Without reproducibility and transparency in the code and data, the impact of this research is ultimately limited. No one else can recreate, iterate, and refine the results, nor can anyone rigorously evaluate the methodology used (besides giving a guess after reading a manuscript).
The year is 2019, many are finally realizing it's time to back up your results with code, data, and some kind of specification of the computing environment you're using. Science is about sharing your work for others in the research community to build upon. Leave the manuscript for the pretty formality.
Given that it's evolved I'd imagine this is a given? Or more accurately you could probably duplicate some kind of emergent behaviour but it would be different given different randomized parameters
IMHO this is probably just a case of them trying to stretch this out across a bunch of different papers, and this is just the announce paper. Which is a shitty practice, but the current academic environment encourages taking good findings and puffing them up into multiple incomplete papers rather than one well-done paper.
Still a long way from a Theory of Biogenesis. But a good next step is using a differentiable model to predict novel proteins which have no analogue in Nature. Much like Materials Genome researchers searching for stable phases of matter!
"Training ever bigger convnets and LSTMs on ever bigger datasets gets us closer to Strong AI -- in the same sense that building taller towers gets us closer to the moon." --François Chollet
The Transformer layer has radically leaped over LSTMs and CNNs. While LSTMs can model sequences and CNNs regular grids, they have no efficient long range interaction mechanism. Transformer does. It's a huge leap similar to the one in computer vision from a few years ago.
What is needed besides spatial translation invariance (CNN) and temporal invariance (LSTM) is permutation invariance. Whenever the problem can be described as a graph, then the ordering of the vertices and edges should not matter. You can't do that with CNNs and LSTMs, but you can do it with Graph neural nets and Transformers.
Apparently Transformers are the best for language modelling (GPT-2), playing games (Dota2 from OpenAI), composing music and possibly now in modelling proteins. I assume they will play a huge role in working with graph structured data, with multiple entities and relations.
Transformers work well in sequence tasks because both compare well in terms of accuracy but also scale better than a RNNs like a LSTM or a GRU. That means they can be trained on more data.
This isn't really the same as CNNs, where they model images by running at different scales. I'm not aware of any cases of Transformers being used particularly successfully on images.
They can be used on graphs of course, by translating the problem into a graph walk problem (ala DeepWalk).
All the examples you gave (language modelling, Dota2, music and protein modelling) are setup as sequence prediction problems, so are perfect for Transformers.

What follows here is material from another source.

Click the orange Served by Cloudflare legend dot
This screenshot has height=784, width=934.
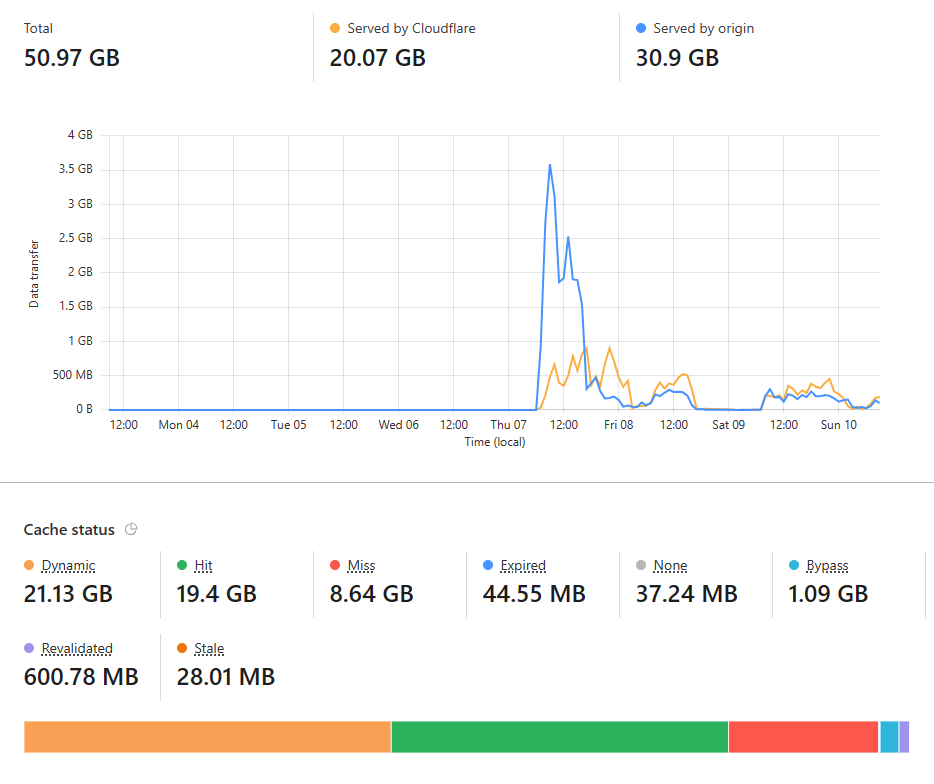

I'm having a hard time processing what the wink might possibly mean in this context.
No sarcasm intended.
(Yann LeCun is a Turing award winner for his work in deep learning)
I hate to be that guy, but distinguishing between alpha helices and beta strands is not really that hard.
It's a good start though. I would propose the following test: Let's see if we can use the activations from the neurons to predict the luminosity of a 'base' GFP molecule (under a fixed set of experimental conditions). Train the set on 10,000 mutations (this could maybe be done in very high throughput by tethering the XNA to a bead, synthesizing, and then measuring the beads one by one), and see if can extrapolate the effects of 10k more, or heck, just by doing it brute-forcedly, we've got high throughput robots, right?
There are probably already enzymes in this data set that have measurements of their behavior. Could this modelling approach be coaxed to find the one with the highest processivity? Or do we need more labeled data?
Which is a shame, because it's a reasonable approach. I just wish they just frickin described what they did instead of spending the whole paper monologuing and showcasing unconvincing experiments. No need to justify what you're doing, just do it.
A couple of questions:
1. What are those representations?
2. Also what is "biological function"?
3. What kind of information does the learned representation extract that is not already in the "biological properties" it is trained to map to?
Very impressive accuracies on hard tasks, and it's open source!